▶ **Exercise data**:
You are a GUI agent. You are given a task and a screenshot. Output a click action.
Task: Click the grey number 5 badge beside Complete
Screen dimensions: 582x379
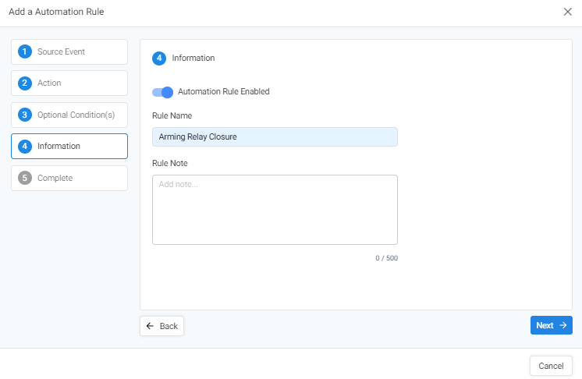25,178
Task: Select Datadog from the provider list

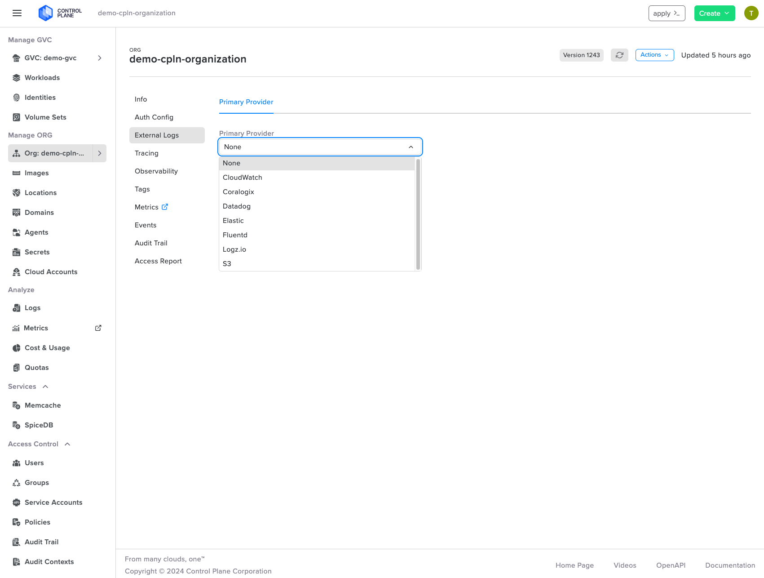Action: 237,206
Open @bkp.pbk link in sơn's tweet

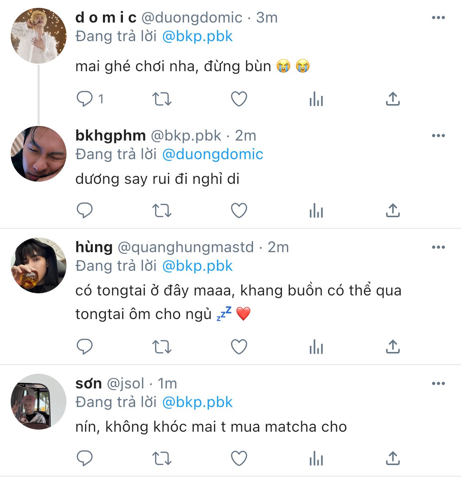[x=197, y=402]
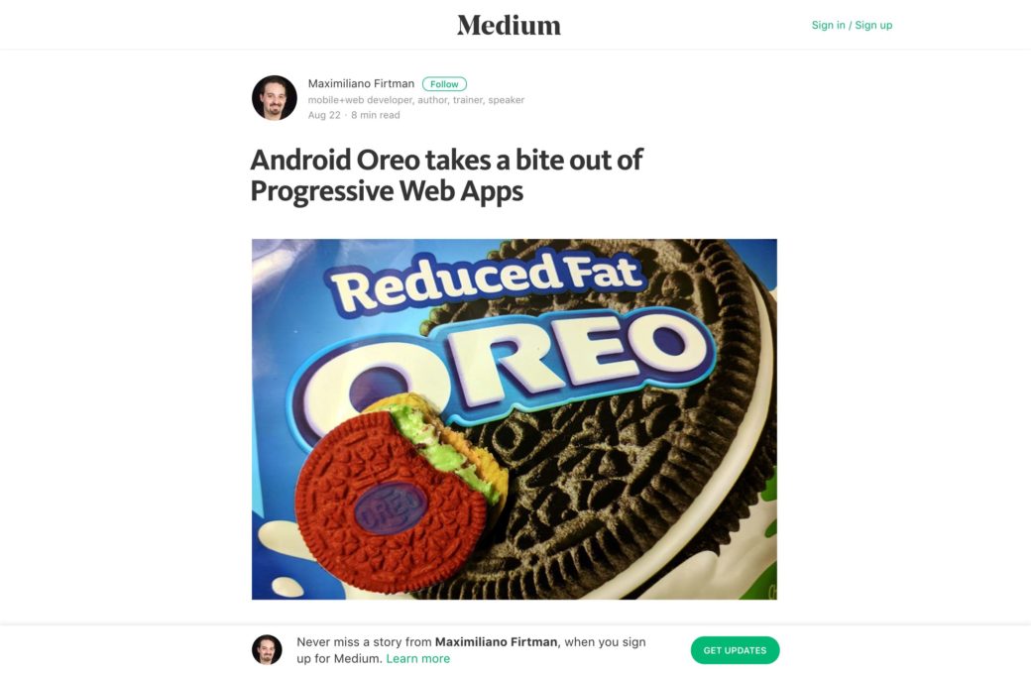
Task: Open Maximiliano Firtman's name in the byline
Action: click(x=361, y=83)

▶ **What to produce**:
Rewrite all the records with "provider list" replaced by "vendor list" and everything else unchanged. Omit the pictures from your answer.

▶ **Result**:
You are a GUI agent. You are given a task and a screenshot. Output a click action.
Task: Click the grey number 5 badge beside Complete
Screen dimensions: 582x379
25,178
Task: Select Datadog from the vendor list

Action: 237,206
Open @bkp.pbk link in sơn's tweet

[x=197, y=402]
Task: Open Maximiliano Firtman's name in the byline
Action: click(x=361, y=83)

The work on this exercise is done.